[MD] MOQ's "to be or not to be"
Ham Priday
hampday1 at verizon.net
Sun Dec 13 10:34:13 PST 2009
Greetings, Platt --
[Quoting Pirsig]:
> "You are correct in saying that the revolutionary assertion of the
> Metaphysics of Quality is that "Quality' or "value" is the fundamental
> constituent of the universe. However, the classification of metaphysics
> into monism, dualism and pluralism, seems to me to be an arbitrary
> classification where none is needed. The Metaphysics of Quality is all
> three: Quality is the monism. Static quality and Dynamic Quality are
> the dualism, and the four levels of static quality contain a pluralism
> of things."
>
> Here we see the beauty of the MOQ. It covers all the philosophical
> bases. And now I see that my error in attempting to reconcile the
> intellectual level with the MOQ was to see it only from the
> static/Dynamic split. But, I have an excuse. Our language, the means
> by which we find and communicate meaning, passionately embraces
> the subject/object division, so passionately in fact that we can only
> escape its grip with colossal effort. ...

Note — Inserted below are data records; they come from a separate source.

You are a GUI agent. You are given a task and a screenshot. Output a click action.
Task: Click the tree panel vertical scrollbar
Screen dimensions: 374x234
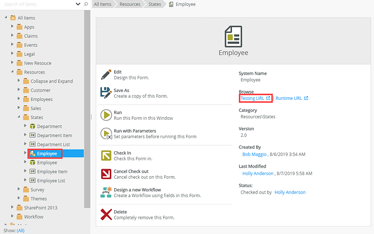pos(87,100)
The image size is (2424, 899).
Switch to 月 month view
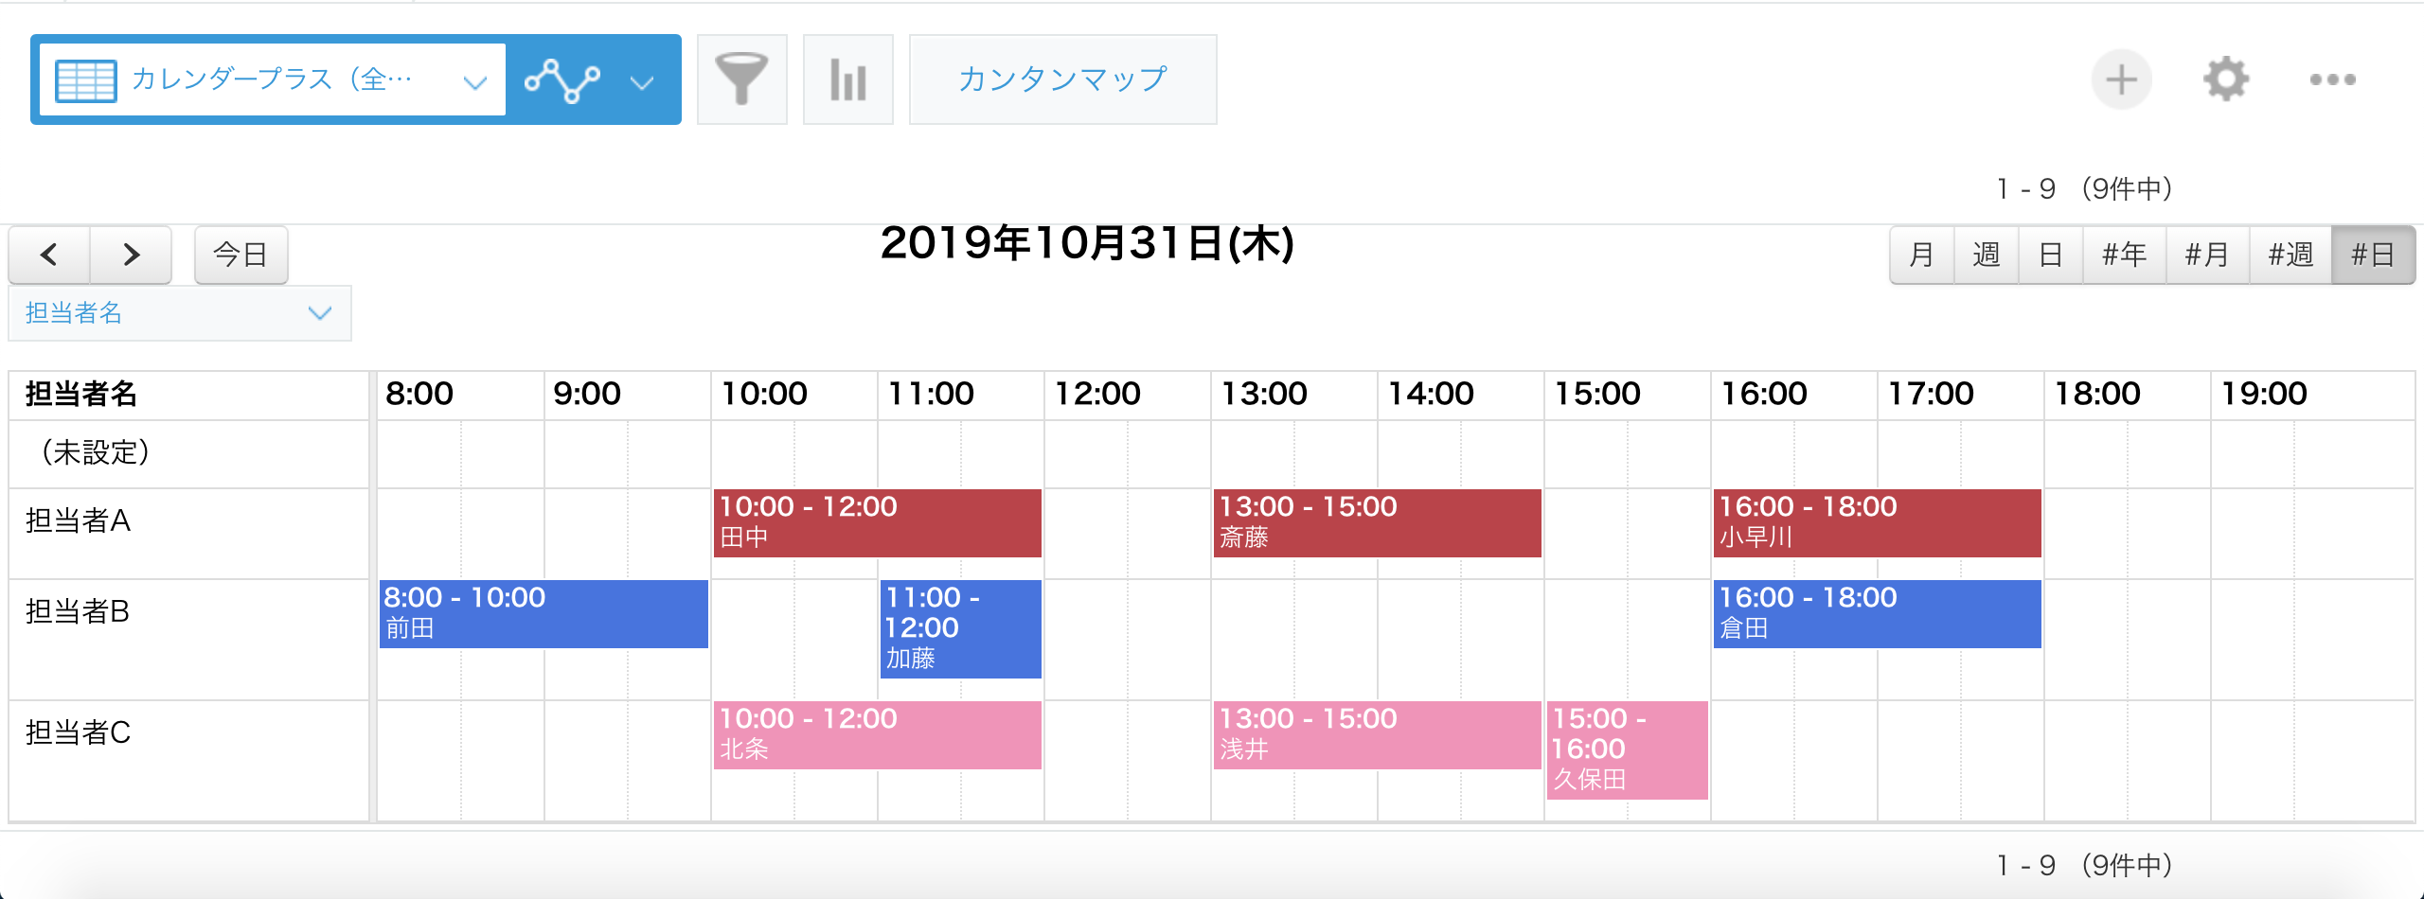(x=1922, y=255)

Let's look at this Pirsig comment. He asserts that the classification of
metaphysics into dualism and pluralism is "arbitrary" and not needed. Yet,
the division between intellectual awareness and experiential otherness is a
dualism, and the physical universe is pluralistic. If "Quality (Value) is
the monism," as he says, how do we arrive at the intellect that divides it
into patterns of experience? Even if the "patterned" (pluralistic)
universe is an "illusion", it is our awareness of reality. By definition a
monism cannot contain a pluralism. Reality is ultimately either absolute or
divided.
Unrealized Value is an oxymoron. Quality must be realized for it to exist,
and in order to experience Value (as 'qualia') we must divide it. Therefore
the operandus modi of conscious sensibility is differentiation. I accept
Pirsig's ontology insofar as it posits Value as "the fundamental constituent
of the universe." But intellectually "leveling" Quality is not a magic
wand that turns it into a monism. We cannot posit Quality as the
fundamental ground of a "monistic" reality if the values we experience are
"pluralistic". I submit that this is an equivocation on the author's part.
He makes no allowance for a transcendent Reality that IS a monism. His
alleged "metaphysics" is not a metaphysics at all, but a euphemized paradigm
of experiential reality (i.e., the differentiated existential universe).